### GIVEN PROBLEM
Rewrite the items from the line with "JET PICKUP (47, 2374)" up to and including the line with "Imbracaminte de lucru (64, 2058)", keeping every request unchanged and multiplying each coordinate in the answers by 0.45, rounded to the nearest whole number with halves rounded up. Reproduce only those lines.

### THE DATA
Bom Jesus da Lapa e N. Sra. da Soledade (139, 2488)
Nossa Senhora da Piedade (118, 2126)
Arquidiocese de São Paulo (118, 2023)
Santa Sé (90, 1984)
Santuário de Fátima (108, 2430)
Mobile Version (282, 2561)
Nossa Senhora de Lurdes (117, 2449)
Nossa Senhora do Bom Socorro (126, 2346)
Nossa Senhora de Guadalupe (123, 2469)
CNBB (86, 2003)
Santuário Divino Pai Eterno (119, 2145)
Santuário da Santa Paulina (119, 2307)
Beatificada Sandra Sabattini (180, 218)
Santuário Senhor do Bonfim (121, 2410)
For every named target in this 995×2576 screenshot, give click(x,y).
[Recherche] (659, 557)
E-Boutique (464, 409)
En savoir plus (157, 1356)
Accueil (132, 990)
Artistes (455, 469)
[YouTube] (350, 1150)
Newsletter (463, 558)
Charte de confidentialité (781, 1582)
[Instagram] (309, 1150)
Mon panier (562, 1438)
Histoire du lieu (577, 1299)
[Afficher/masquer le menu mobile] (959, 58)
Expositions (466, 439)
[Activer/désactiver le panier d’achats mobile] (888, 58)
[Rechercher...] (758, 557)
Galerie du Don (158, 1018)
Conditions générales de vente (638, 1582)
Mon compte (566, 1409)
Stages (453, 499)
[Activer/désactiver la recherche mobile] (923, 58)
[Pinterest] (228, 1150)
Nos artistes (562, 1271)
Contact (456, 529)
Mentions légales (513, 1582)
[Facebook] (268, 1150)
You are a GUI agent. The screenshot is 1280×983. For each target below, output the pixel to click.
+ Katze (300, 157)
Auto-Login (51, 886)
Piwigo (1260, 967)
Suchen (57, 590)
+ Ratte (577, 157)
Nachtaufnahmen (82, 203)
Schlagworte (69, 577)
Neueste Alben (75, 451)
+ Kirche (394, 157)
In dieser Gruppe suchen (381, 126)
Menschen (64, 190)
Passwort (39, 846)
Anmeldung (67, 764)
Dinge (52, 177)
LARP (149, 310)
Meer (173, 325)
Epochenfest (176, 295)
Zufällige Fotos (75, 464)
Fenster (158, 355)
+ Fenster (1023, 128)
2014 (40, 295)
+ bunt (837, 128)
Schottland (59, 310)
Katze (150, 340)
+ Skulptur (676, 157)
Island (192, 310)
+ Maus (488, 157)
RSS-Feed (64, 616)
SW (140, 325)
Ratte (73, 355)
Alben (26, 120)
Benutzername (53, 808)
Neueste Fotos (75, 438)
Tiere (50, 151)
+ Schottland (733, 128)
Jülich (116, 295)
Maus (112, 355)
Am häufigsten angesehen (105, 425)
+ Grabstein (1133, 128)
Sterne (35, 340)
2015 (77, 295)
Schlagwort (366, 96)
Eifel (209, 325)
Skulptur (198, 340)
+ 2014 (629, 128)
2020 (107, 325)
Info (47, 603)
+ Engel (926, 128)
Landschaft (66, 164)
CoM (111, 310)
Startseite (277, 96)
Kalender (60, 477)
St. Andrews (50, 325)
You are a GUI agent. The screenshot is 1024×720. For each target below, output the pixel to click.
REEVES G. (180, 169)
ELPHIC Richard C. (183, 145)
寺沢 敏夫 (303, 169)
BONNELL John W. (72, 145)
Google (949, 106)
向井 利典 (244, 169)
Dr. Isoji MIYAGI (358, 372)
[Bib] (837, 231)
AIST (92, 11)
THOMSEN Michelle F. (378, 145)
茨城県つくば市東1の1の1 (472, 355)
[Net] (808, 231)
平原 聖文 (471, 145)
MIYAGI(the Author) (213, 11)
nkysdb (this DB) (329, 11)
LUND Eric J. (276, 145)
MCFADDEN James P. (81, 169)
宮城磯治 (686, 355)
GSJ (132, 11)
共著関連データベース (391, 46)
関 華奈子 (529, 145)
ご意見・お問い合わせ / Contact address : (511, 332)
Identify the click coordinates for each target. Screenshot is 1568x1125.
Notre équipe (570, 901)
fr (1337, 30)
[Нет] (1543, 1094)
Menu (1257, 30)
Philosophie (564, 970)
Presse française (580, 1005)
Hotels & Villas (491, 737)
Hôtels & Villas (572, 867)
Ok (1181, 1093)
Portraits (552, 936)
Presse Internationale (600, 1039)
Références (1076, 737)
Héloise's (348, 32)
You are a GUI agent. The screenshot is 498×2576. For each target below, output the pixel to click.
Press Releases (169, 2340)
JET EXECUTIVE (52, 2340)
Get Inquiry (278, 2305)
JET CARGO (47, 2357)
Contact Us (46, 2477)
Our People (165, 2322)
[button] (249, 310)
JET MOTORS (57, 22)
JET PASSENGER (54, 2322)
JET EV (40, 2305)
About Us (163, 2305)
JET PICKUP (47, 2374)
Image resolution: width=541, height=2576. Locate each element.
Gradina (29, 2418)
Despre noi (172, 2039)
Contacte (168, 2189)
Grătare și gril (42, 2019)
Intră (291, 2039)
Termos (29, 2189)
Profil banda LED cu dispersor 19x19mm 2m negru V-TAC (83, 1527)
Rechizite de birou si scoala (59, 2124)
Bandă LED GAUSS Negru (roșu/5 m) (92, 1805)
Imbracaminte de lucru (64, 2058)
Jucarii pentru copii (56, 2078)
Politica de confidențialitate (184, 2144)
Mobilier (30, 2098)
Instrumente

### RESPONSE TO THIS EXERCISE
JET PICKUP (21, 1068)
Image resolution: width=541, height=2576. Locate each element.
Gradina (13, 1088)
Despre noi (77, 918)
Contacte (76, 985)
Grătare și gril (19, 909)
Intră (131, 918)
Termos (13, 985)
Profil banda LED cu dispersor 19x19mm 2m negru V-TAC (37, 687)
Rechizite de birou si scoala (27, 956)
Bandă LED GAUSS Negru (roșu/5 m) (41, 812)
Imbracaminte de lucru (29, 926)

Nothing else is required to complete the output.